> [What the exercise asks] Your answer should be an exact copy of the listing.

> [Information provided]
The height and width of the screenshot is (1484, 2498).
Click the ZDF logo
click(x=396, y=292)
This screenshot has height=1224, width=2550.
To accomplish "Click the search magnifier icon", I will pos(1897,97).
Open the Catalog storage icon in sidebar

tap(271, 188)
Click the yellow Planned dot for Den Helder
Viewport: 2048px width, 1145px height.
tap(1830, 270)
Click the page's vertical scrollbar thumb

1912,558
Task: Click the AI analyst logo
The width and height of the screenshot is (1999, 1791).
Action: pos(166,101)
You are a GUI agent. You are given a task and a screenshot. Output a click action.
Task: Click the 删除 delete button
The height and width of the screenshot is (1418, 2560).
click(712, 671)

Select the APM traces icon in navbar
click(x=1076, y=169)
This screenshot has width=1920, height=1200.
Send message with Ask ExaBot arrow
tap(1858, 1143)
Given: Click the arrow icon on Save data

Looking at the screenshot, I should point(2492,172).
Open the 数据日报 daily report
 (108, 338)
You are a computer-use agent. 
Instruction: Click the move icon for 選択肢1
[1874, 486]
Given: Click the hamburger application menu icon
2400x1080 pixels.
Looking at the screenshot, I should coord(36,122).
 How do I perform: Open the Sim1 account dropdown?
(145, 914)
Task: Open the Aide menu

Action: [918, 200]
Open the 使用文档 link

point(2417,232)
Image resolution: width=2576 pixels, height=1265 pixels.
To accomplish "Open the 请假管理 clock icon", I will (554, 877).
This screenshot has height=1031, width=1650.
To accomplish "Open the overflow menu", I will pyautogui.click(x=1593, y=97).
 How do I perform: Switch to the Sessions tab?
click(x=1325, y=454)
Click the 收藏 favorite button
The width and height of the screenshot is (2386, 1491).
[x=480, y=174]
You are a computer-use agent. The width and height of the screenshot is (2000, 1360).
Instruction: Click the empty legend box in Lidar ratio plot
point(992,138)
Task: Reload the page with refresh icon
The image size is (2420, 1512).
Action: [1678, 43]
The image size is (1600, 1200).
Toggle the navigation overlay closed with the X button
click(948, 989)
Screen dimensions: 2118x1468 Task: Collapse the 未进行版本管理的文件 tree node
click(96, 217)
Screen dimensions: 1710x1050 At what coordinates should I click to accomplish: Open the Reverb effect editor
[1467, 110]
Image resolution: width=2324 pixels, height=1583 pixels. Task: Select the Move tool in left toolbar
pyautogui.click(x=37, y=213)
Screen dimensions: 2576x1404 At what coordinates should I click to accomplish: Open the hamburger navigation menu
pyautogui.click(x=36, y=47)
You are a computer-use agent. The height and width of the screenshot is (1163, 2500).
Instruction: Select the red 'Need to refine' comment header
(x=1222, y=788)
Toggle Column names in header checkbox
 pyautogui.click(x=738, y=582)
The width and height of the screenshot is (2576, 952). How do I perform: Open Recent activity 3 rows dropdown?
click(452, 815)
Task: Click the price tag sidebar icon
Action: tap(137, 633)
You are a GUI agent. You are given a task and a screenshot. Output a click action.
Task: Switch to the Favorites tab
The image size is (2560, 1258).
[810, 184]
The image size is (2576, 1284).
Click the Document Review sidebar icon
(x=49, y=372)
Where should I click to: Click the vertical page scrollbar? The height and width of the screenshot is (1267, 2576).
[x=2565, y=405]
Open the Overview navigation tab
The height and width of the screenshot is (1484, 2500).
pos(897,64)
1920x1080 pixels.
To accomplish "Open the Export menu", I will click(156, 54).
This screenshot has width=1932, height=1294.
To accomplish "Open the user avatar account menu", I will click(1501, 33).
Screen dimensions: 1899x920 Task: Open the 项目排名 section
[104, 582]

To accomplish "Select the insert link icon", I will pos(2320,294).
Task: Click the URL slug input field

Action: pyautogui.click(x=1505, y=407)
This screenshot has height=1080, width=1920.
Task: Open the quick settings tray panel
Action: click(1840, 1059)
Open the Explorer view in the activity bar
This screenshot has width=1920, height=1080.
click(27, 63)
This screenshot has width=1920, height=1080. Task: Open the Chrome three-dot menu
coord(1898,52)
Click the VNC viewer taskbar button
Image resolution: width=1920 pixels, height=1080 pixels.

> [Response to this task]
The height and width of the screenshot is (1484, 2498).
Click the ZDF logo
click(x=396, y=292)
This screenshot has height=1224, width=2550.
To accomplish "Click the search magnifier icon", I will pos(1897,97).
Open the Catalog storage icon in sidebar

tap(271, 188)
Click the yellow Planned dot for Den Helder
Viewport: 2048px width, 1145px height.
tap(1830, 270)
Click the page's vertical scrollbar thumb

1912,558
Task: Click the AI analyst logo
The width and height of the screenshot is (1999, 1791).
Action: pos(166,101)
You are a GUI agent. You are given a task and a screenshot. Output a click action.
Task: Click the 删除 delete button
The height and width of the screenshot is (1418, 2560).
click(712, 671)

Select the APM traces icon in navbar
click(x=1076, y=169)
This screenshot has width=1920, height=1200.
Send message with Ask ExaBot arrow
tap(1858, 1143)
Given: Click the arrow icon on Save data

Looking at the screenshot, I should point(2492,172).
Open the 数据日报 daily report
 (108, 338)
You are a computer-use agent. 
Instruction: Click the move icon for 選択肢1
[1874, 486]
Given: Click the hamburger application menu icon
2400x1080 pixels.
Looking at the screenshot, I should coord(36,122).
 How do I perform: Open the Sim1 account dropdown?
(145, 914)
Task: Open the Aide menu

Action: [918, 200]
Open the 使用文档 link

point(2417,232)
Image resolution: width=2576 pixels, height=1265 pixels.
To accomplish "Open the 请假管理 clock icon", I will (554, 877).
This screenshot has height=1031, width=1650.
To accomplish "Open the overflow menu", I will pyautogui.click(x=1593, y=97).
 How do I perform: Switch to the Sessions tab?
click(x=1325, y=454)
Click the 收藏 favorite button
The width and height of the screenshot is (2386, 1491).
[x=480, y=174]
You are a computer-use agent. The width and height of the screenshot is (2000, 1360).
Instruction: Click the empty legend box in Lidar ratio plot
point(992,138)
Task: Reload the page with refresh icon
The image size is (2420, 1512).
Action: [1678, 43]
The image size is (1600, 1200).
Toggle the navigation overlay closed with the X button
click(948, 989)
Screen dimensions: 2118x1468 Task: Collapse the 未进行版本管理的文件 tree node
click(96, 217)
Screen dimensions: 1710x1050 At what coordinates should I click to accomplish: Open the Reverb effect editor
[1467, 110]
Image resolution: width=2324 pixels, height=1583 pixels. Task: Select the Move tool in left toolbar
pyautogui.click(x=37, y=213)
Screen dimensions: 2576x1404 At what coordinates should I click to accomplish: Open the hamburger navigation menu
pyautogui.click(x=36, y=47)
You are a computer-use agent. The height and width of the screenshot is (1163, 2500).
Instruction: Select the red 'Need to refine' comment header
(x=1222, y=788)
Toggle Column names in header checkbox
 pyautogui.click(x=738, y=582)
The width and height of the screenshot is (2576, 952). How do I perform: Open Recent activity 3 rows dropdown?
click(452, 815)
Task: Click the price tag sidebar icon
Action: tap(137, 633)
You are a GUI agent. You are given a task and a screenshot. Output a click action.
Task: Switch to the Favorites tab
The image size is (2560, 1258).
[810, 184]
The image size is (2576, 1284).
Click the Document Review sidebar icon
(x=49, y=372)
Where should I click to: Click the vertical page scrollbar? The height and width of the screenshot is (1267, 2576).
[x=2565, y=405]
Open the Overview navigation tab
The height and width of the screenshot is (1484, 2500).
pos(897,64)
1920x1080 pixels.
To accomplish "Open the Export menu", I will click(156, 54).
This screenshot has width=1932, height=1294.
To accomplish "Open the user avatar account menu", I will click(1501, 33).
Screen dimensions: 1899x920 Task: Open the 项目排名 section
[104, 582]

To accomplish "Select the insert link icon", I will pos(2320,294).
Task: Click the URL slug input field

Action: pyautogui.click(x=1505, y=407)
This screenshot has height=1080, width=1920.
Task: Open the quick settings tray panel
Action: click(1840, 1059)
Open the Explorer view in the activity bar
This screenshot has width=1920, height=1080.
click(27, 63)
This screenshot has width=1920, height=1080. Task: Open the Chrome three-dot menu
coord(1898,52)
Click the VNC viewer taskbar button
Image resolution: width=1920 pixels, height=1080 pixels.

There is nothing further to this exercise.